Gran parte del trabajo de taxonomía se realiza en herbarios, colecciones de especímenes de plantas secas que sirven de biblioteca y suelen albergarse en universidades y jardines botánicos. De hecho, muchas de las especies que quedan por descubrir probablemente ya se esconden en herbarios como especímenes sin nombre. Pero incluso los herbarios están perdiendo financiación; la Universidad de Duke retiró recientemente el apoyo a su colección, una de las mayores del país, alegando que era demasiado costoso mantenerla.

Considero que esta y otras pruebas de la lenta muerte de la taxonomía son una tragedia. Estoy en un programa de postgrado de botánica en la Universidad de Vermont, y el acto de dar nombre a una planta siempre me ha parecido una especie de intimidad entre especies. Aunque el herbario de mi universidad sigue estando bien financiado, da la sensación de que el trabajo básico de identificación de plantas se está dejando de lado a medida que el dinero de las becas y los estudiantes fluyen hacia campos más llamativos de la biología. Cada vez son menos los estudiantes de biología vegetal que saben identificar las plantas de sus propios bosques.

Las consecuencias de permitir que la taxonomía se tambalee son importantes. Cada año, los botánicos de todo el mundo descubren unas 2000 plantas nuevas, una cifra que se ha mantenido bastante estable desde 1995, lo que sugiere que aún quedan decenas de miles de plantas por introducir a la ciencia. Tres cuartas partes de las nuevas especies ya están amenazadas de extinción. Si no tenemos taxónomos que describan estas especies, tenemos pocas posibilidades de salvarlas, o de salvar su hábitat.
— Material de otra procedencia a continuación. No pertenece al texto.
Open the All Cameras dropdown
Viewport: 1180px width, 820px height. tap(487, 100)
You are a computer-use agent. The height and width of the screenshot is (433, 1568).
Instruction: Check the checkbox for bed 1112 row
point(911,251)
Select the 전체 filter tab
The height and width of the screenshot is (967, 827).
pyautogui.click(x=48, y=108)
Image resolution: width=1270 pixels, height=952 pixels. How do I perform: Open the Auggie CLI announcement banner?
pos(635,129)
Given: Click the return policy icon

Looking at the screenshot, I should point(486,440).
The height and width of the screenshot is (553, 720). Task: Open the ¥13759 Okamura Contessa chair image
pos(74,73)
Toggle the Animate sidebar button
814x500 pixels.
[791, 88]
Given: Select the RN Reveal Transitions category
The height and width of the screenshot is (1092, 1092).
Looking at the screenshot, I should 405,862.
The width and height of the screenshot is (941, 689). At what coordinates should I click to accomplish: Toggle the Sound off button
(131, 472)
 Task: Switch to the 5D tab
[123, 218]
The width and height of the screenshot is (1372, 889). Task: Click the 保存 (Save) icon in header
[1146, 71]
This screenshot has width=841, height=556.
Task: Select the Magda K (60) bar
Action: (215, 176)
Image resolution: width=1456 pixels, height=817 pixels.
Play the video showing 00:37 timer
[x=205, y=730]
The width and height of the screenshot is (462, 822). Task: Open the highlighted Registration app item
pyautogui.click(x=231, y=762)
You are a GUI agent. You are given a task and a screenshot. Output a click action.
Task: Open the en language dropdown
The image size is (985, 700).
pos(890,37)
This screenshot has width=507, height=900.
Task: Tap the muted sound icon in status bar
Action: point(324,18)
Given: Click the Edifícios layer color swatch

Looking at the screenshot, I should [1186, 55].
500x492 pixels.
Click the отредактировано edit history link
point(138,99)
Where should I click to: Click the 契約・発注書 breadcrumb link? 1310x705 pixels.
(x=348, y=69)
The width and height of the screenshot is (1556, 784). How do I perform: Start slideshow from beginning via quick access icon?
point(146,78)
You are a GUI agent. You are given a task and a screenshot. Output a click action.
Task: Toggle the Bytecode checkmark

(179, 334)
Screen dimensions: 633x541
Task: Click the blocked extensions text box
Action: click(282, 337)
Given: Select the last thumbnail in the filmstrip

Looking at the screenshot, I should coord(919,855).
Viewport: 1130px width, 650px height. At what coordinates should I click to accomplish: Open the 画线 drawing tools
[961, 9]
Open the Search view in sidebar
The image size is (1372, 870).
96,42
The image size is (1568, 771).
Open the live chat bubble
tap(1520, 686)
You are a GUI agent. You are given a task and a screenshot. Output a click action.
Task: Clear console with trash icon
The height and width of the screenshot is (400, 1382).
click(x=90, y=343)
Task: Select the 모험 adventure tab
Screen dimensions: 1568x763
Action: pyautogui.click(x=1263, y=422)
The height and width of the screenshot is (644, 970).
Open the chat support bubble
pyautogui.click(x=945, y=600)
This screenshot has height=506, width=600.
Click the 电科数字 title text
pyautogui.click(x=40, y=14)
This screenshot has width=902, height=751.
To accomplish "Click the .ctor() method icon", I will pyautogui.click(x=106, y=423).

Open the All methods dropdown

Y es más probable que los gobiernos y los grupos conservacionistas actúen cuando se descubren especies interesantes. A mediados de los años de 1990, por ejemplo, después de que el botánico John Clark y sus colegas descubrieran una serie de especies raras en el oeste de Ecuador, el gobierno creó una reserva ecológica de la mitad del tamaño del parque nacional de las Grandes Montañas Humeantes. En 1992, unos botánicos descubrieron y dieron nombre a ocho plantas en las afueras de Birmingham, en Alabama. La zona está ahora protegida por Nature Conservancy.

La taxonomía también podría salvar vidas e influir en lo que comemos. Se calcula que hay 8,7 millones de especies de plantas y animales. Solo hemos descrito 1,2 millones. ¿Cuáles de ellas tienen propiedades curativas o de otro tipo que podrían cambiar el curso de la medicina o la nutrición?

Ante las amenazas del cambio climático, la guerra nuclear y la inteligencia artificial, el simple hecho de enumerar nuestras plantas puede parecer trivial. Pero cuando le pregunté a Art Gilman, botánico, taxónomo y autor de The New Flora of Vermont (La nueva flora de Vermont), por qué es importante hacerlo, hizo una pausa con el cuidado propio de un científico. No dio ninguna respuesta sobre la curación del cáncer o la revolución de los sistemas alimentarios. “Perdemos la oportunidad de conocer nuestro mundo”, dijo finalmente.

Robert Langellier es escritor y botánico de campo en Vermont.